Thursday, March 31, 2011

Tuhan kabulkan Khayalanku

Awalnya saya merasa penasaran dan tertantang karena ini adalah pengalaman pertama saya pergi ke Halim. Setibanya di lokasi saya merasa sangat prihatin karena ternyata rumah penduduk berjarak tiga meter dari tumpukan sampah. Anak-anak di sana ramah dan ceria meski hidup sangat sederhana. Orangtua mereka juga sangat mendukung mereka untuk bermain dengan kami. Hal ini membuat saya nyaman berinteraksi dengan mereka meski baru pertama kali bertemu.
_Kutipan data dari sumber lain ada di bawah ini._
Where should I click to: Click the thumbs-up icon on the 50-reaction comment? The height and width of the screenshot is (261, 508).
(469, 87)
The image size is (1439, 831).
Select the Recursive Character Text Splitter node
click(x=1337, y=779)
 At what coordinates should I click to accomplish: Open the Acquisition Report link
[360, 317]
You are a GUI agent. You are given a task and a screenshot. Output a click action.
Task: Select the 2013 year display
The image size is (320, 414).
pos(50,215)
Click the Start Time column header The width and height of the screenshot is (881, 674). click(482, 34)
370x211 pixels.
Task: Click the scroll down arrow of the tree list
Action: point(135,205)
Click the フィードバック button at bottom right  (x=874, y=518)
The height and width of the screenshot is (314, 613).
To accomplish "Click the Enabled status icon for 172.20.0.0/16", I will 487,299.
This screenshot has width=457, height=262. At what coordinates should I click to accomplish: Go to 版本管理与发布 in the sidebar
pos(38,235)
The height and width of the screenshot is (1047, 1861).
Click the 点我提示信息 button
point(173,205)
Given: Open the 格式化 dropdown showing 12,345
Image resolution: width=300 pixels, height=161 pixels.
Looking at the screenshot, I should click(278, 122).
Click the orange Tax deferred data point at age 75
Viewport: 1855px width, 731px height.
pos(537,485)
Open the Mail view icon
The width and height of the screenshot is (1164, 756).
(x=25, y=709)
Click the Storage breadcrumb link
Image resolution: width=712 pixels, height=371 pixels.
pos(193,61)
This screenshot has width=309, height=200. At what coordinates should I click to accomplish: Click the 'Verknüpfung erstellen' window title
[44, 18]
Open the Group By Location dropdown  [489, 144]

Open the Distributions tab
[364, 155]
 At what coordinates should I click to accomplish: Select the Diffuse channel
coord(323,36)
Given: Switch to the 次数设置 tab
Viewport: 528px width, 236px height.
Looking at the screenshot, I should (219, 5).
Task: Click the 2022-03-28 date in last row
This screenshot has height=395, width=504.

Tema kegiatan kami kemarin adalah menggambar tentang cita-cita. Sesuai dengan tema hari itu, saya mendekati seorang anak dan bertanya kepadanya: apa cita-citanya jika sudah besar. Dengan spontan dan bersemangat anak itu menjawab bahwa ia ia ingin menjadi babysitter. Saya tatap anak itu dan saya menganggukan kepala. Dia pun gembira luar biasa. Saya dekati yang lain lagi. Sambil saya elus punggungnya saya tanyakan kepadanya: apa cita-citanya. Setengah berteriak dia menjawab, “Sekretaris bos!,” Saya lanjutkan pertanyaan saya padanya, “Mengapa?,” anak itu menjawab, “Karena sekretaris bos selalu membawa komputer (mungkin yang dimaksud laptop) dan buku,” Mendengar semua tadi saya berpikir bagi mereka hal yang kadang-kadang kita lihat sangat sederhana dan tidak masuk hitungan sudah merupakan suatu hal yang sangat diimpikan. Sesungguhnya banyak keindahan di sana yang kita tidak pernah terpikirkan. Tiba-tiba saya berkhayal seandainya posisi saya saat berhadapan dengan mereka bukan seorang siswi SMA Santa Ursula BSD, tetapi seorang pengusaha yang sudah sukses, pasti saya bisa berbuat banyak untuk mereka. Akhirnya saya termotivasi dan sadar bahwa saya harus berjuang habis-habisan agar saya menjadi seseorang seperti dalam khayalan saya dan saya memohon kepada Tuhan jika Tuhan mengabulkan khayalan saya tadi semoga Tuhan memelihara jiwa saya agar saya tetap menyadari bahwa nan jauh di pinggiran sana banyak insan yang menanti uluran tangan untuk mendekap mereka dengan penuh kasih.
Satu lagi pengalaman menarik pada hari itu. Seorang anak bernama Keke, perempuan berumur kurang lebih 3 tahun. Nakalnya luar biasa. Selalu saja mengganggu teman-temannya dengan mencoretkan pensil warna di kertas temannya. Dan temannya selalu memprotes kelakuannya. Satu pak pensil warna yang tersedia pun berkali-kali ditumpahkannya. Dan saya selalu sibuk memungutinya. Kadang saya sampai harus merangkak di bawah meja. Begitu dibuat berulang-ulang. Dan bila saya nasehati tidak pernah didengar bahkan ditumpahkan kembali pensil-pensil itu. Saya sadar bahwa saya tidak mungkin memarahinya meski saya sedikit kesal. Ini pun menjadi renungan saya bahwa jika saya sudah menuju ke tempat itu saya harus siap menjadi pelayan mereka. Saya berusaha menerima tantangan itu.